## Data provided
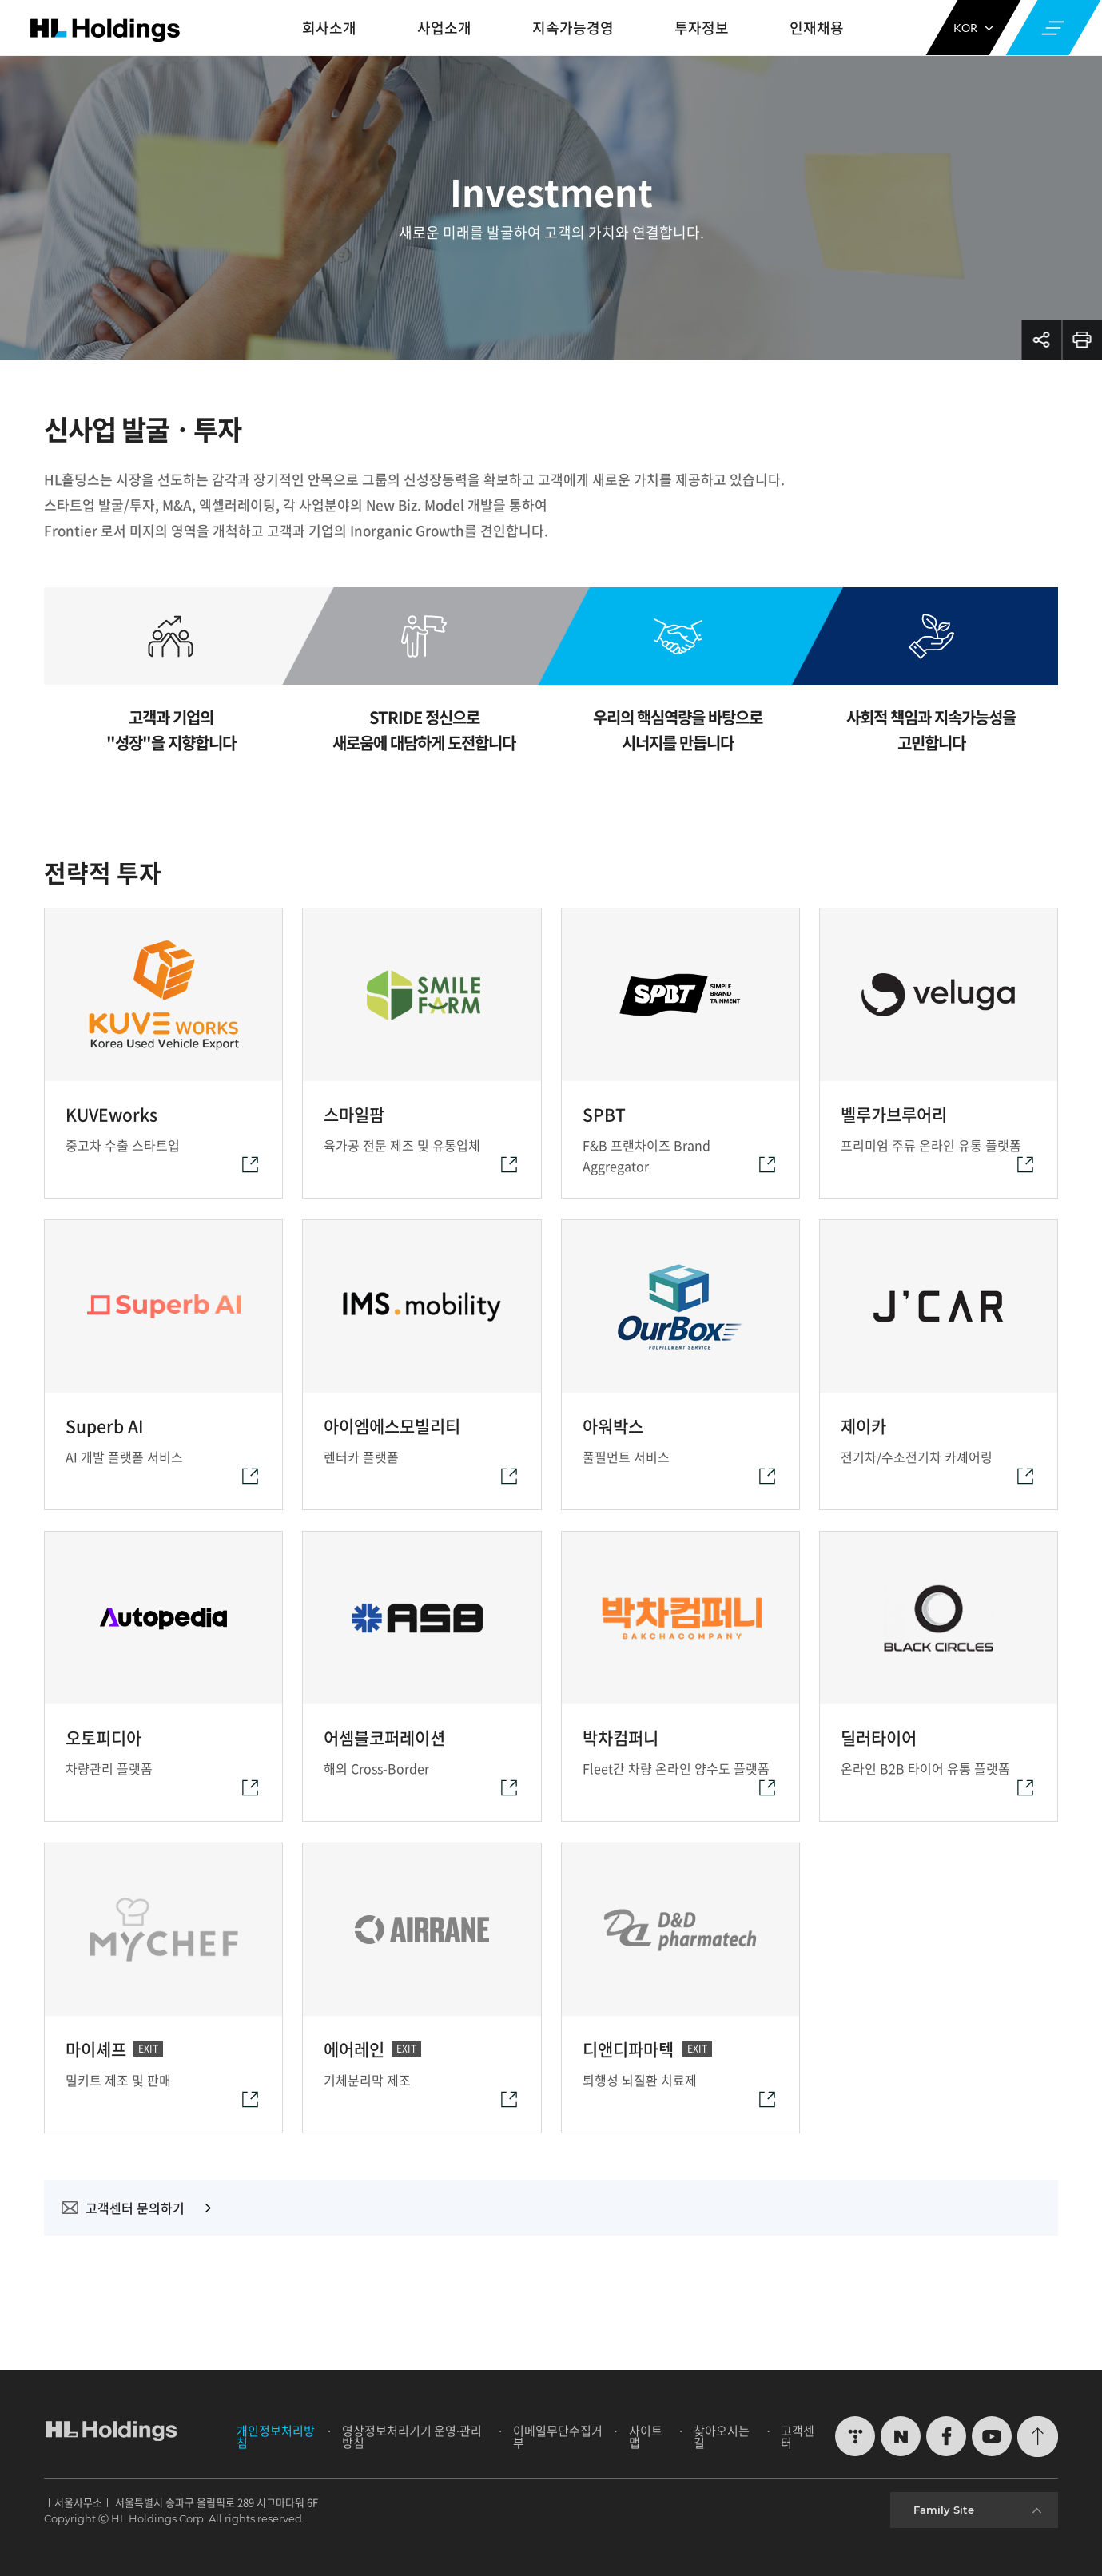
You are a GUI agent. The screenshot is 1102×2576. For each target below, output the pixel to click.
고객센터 (797, 2436)
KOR (973, 27)
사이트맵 (645, 2436)
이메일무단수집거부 (558, 2436)
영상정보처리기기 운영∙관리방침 (412, 2436)
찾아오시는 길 (722, 2436)
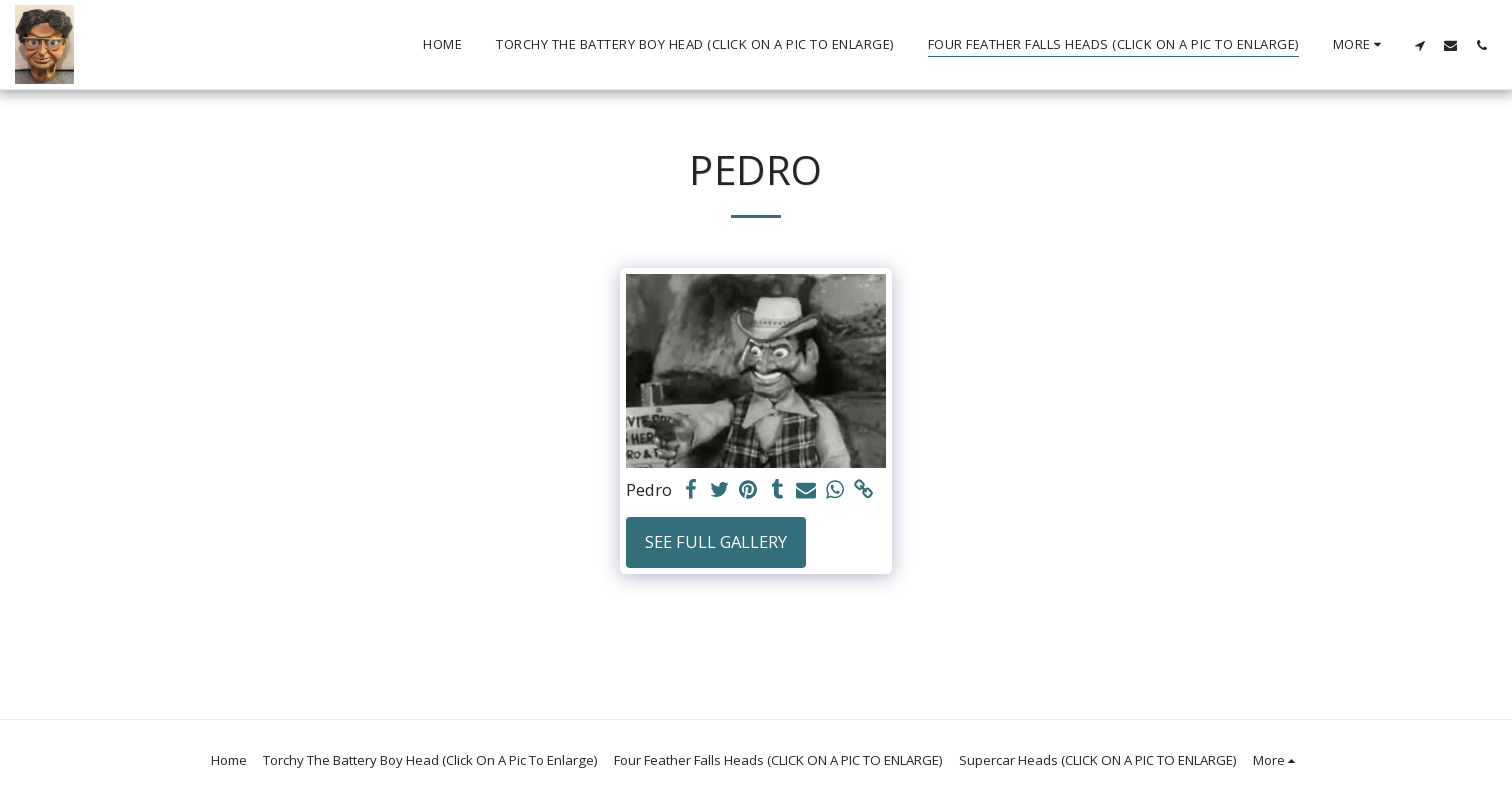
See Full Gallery (716, 541)
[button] (1419, 45)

## What the exercise asks
Select every line of the entries that contains the word "agent", and copy each one out. Case counts.

## Exercise response
You are a GUI agent. The screenshot is 1102×2576. For each target below, output the pixel to click.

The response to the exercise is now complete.